In order to fix a security vulnerability that it claimed has been exploited in the wild, Google released security updates for its Chrome browser on Friday. The high-severity vulnerability has been identified as a use-after-free bug in CSS and is tracked as CVE-2026-2441 (CVSS score: 8.8). The vulnerability was identified and reported on February 11, 2026, by security researcher Shaheen Fazim.

NIST's National Vulnerability Database (NVD) describes the vulnerability as "Use after free in CSS in Google Chrome prior to 145.0.7632.75 allowed a remote attacker to execute arbitrary code inside a sandbox via a crafted HTML page."

Google acknowledged that "an exploit for CVE-2026-2441 exists in the wild," but it provided no information about how the vulnerability is being exploited in the wild, by whom, or who might have been targeted.
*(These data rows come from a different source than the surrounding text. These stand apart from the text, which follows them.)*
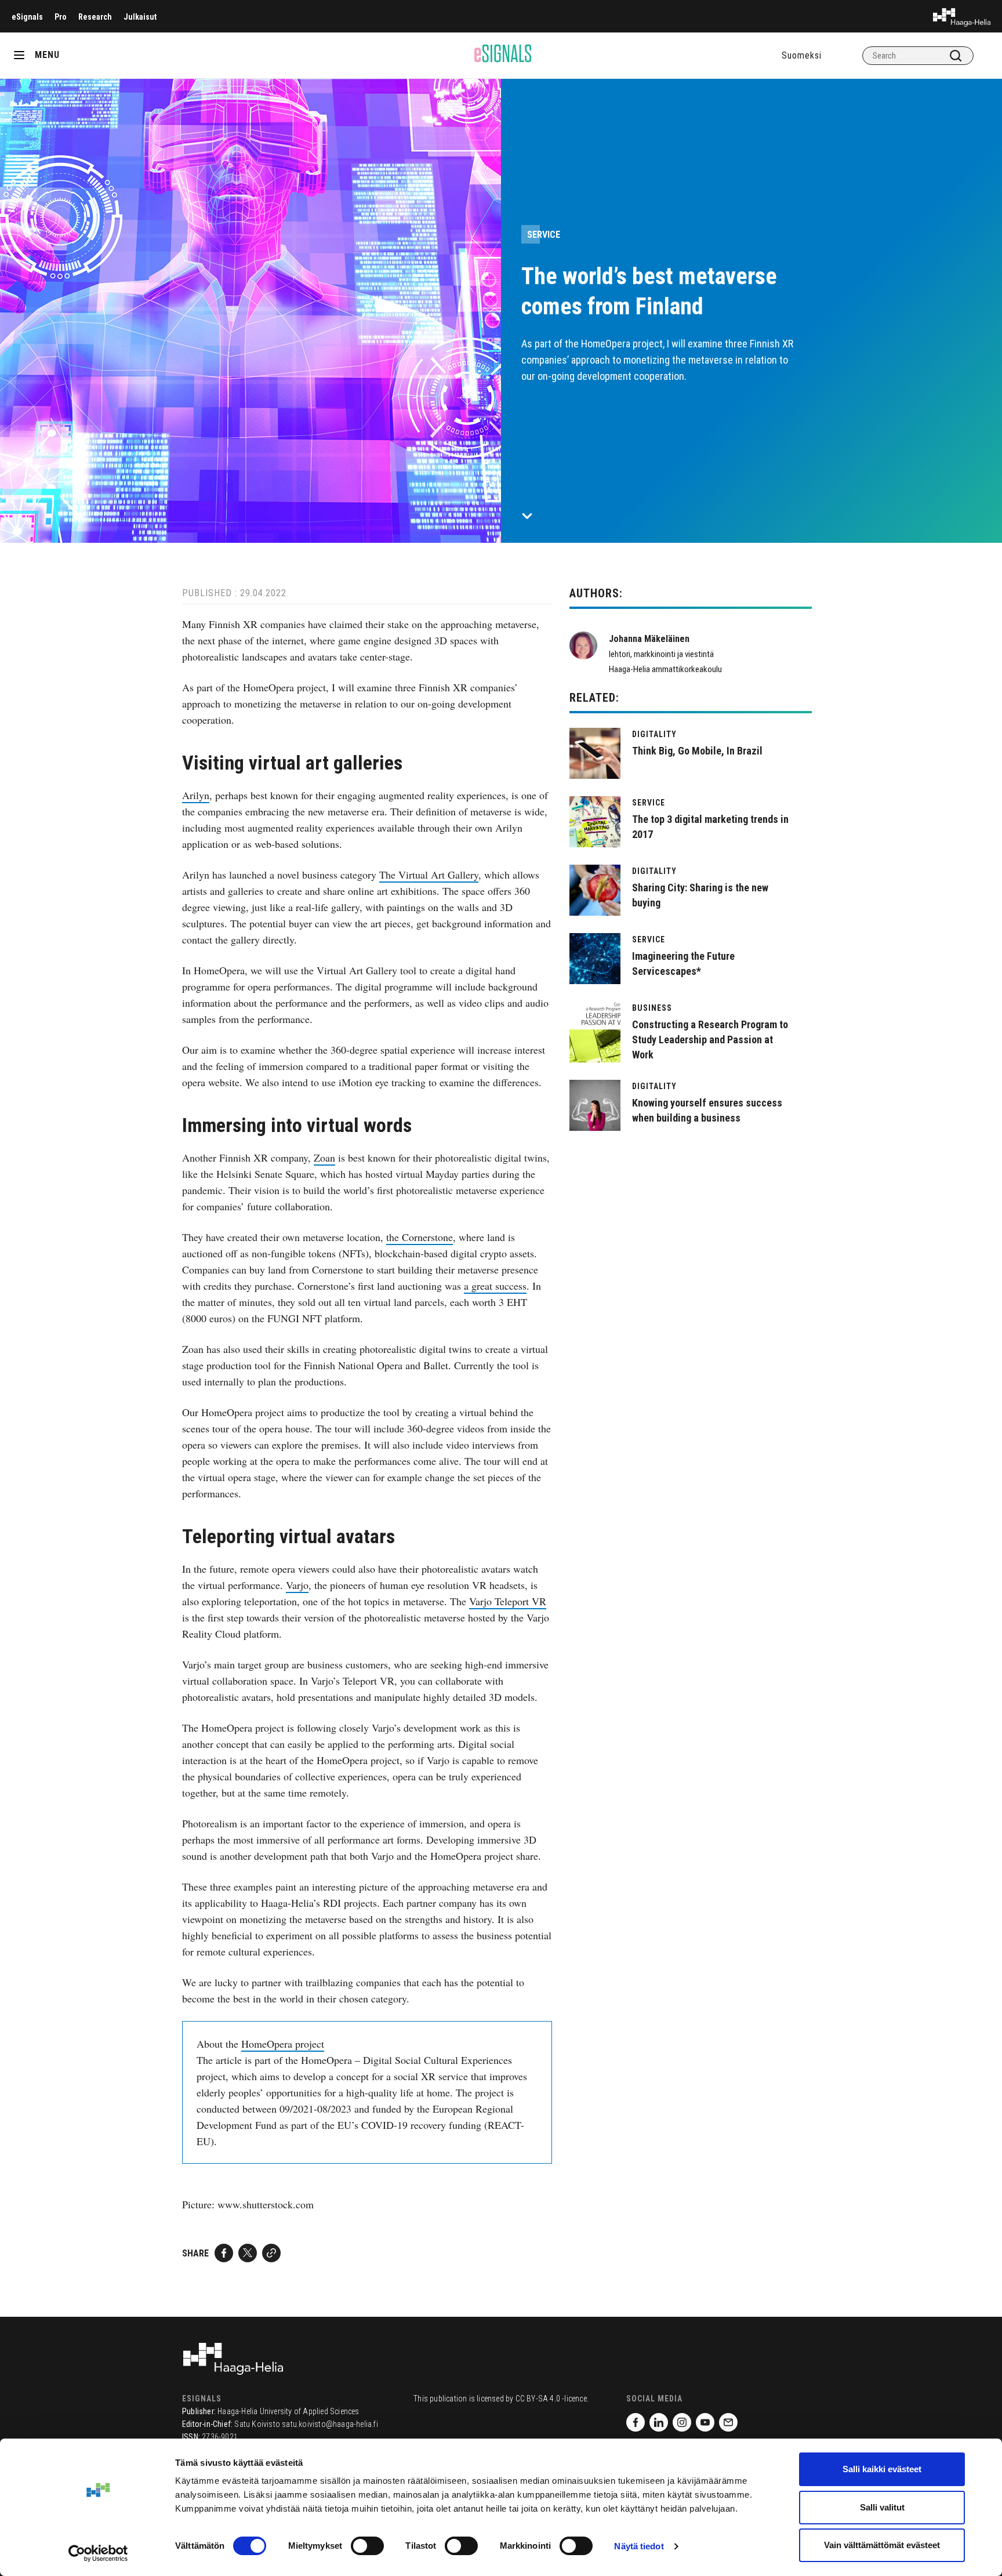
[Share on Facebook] (224, 2253)
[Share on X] (247, 2253)
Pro (61, 16)
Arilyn (195, 795)
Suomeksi (802, 55)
Although actively exploited vulnerabilities are nothing new to Google Chrome, the development once again demonstrates how browser-based flaws are a prime target for bad actors because they are widely installed and expose a large attack surface. The first actively exploited Chrome zero-day that Google has patched in 2026 is CVE-2026-2441.

Eight Chrome zero-day vulnerabilities that were either actively exploited or shown as a proof-of-concept (PoC) were fixed by the tech giant last year.

Additionally, Apple released updates for iOS, iPadOS, macOS Tahoe, tvOS, watchOS, and visionOS last week to fix a zero-day vulnerability (CVE-2026-20700, CVSS score: 7.8) that had been used as a zero-day to run arbitrary code on vulnerable devices as part of a "extremely sophisticated attack" that targeted specific users of iOS devices running versions prior to iOS 26. Users are recommended to update Chrome to versions 145.0.7632.75/76 for Windows and Apple macOS, and 144.0.7559.75 for Linux, for the best protection. Users can go to More > Help > About Google Chrome and choose Relaunch to ensure the most recent updates are installed.

It is also recommended that users of other Chromium-based browsers, including Microsoft Edge, Brave, Opera, and Vivaldi, install the updates as soon as they are made available.